### SUPPLIED DATA
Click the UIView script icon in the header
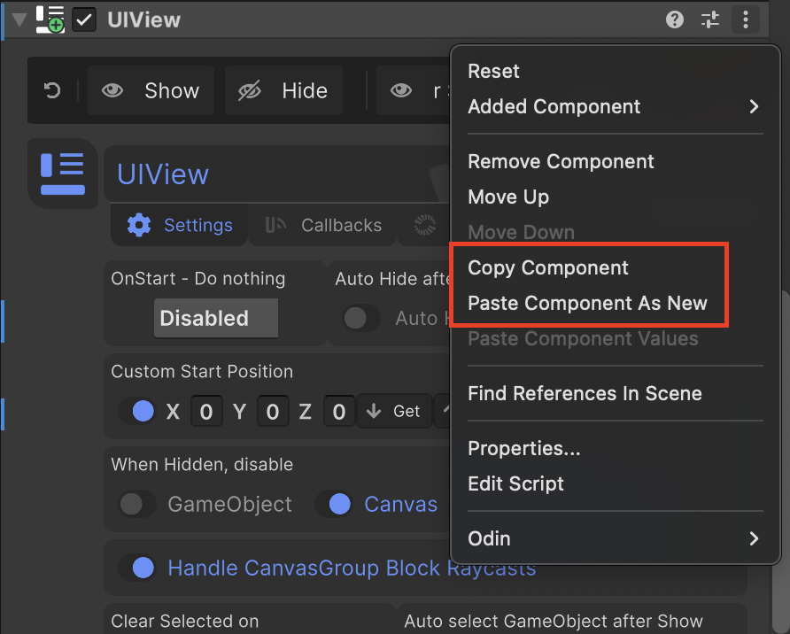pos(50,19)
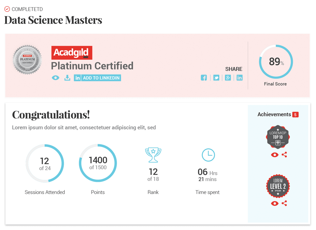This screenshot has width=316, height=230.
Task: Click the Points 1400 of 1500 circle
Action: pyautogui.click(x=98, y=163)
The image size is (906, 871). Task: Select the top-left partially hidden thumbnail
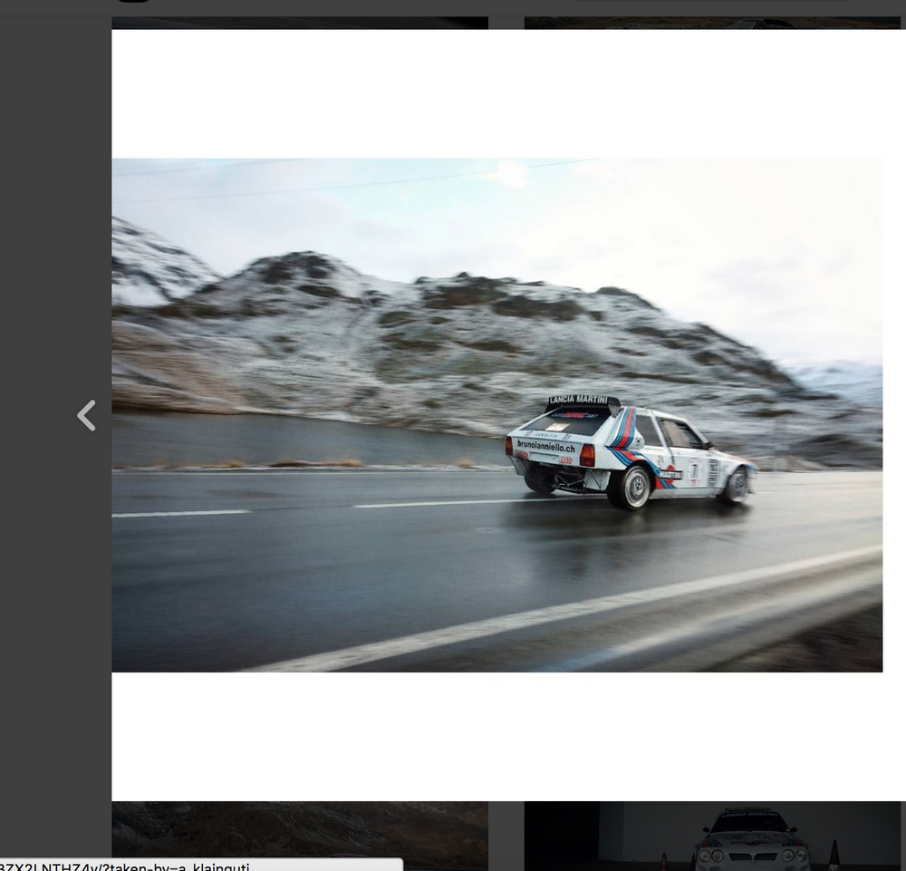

...

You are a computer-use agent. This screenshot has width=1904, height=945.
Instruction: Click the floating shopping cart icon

* * *

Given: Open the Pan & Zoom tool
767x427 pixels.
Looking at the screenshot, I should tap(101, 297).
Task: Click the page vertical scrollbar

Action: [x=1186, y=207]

### WHAT YOU ARE ASKED TO DO
Show each line from the entries above that contains the string "Task". Treat uppercase and lowercase letters as distinct.

### SOLVED EXERCISE
Task: Click the Points 1400 of 1500 circle
The image size is (906, 871). Task: Select the top-left partially hidden thumbnail
Task: Click the page vertical scrollbar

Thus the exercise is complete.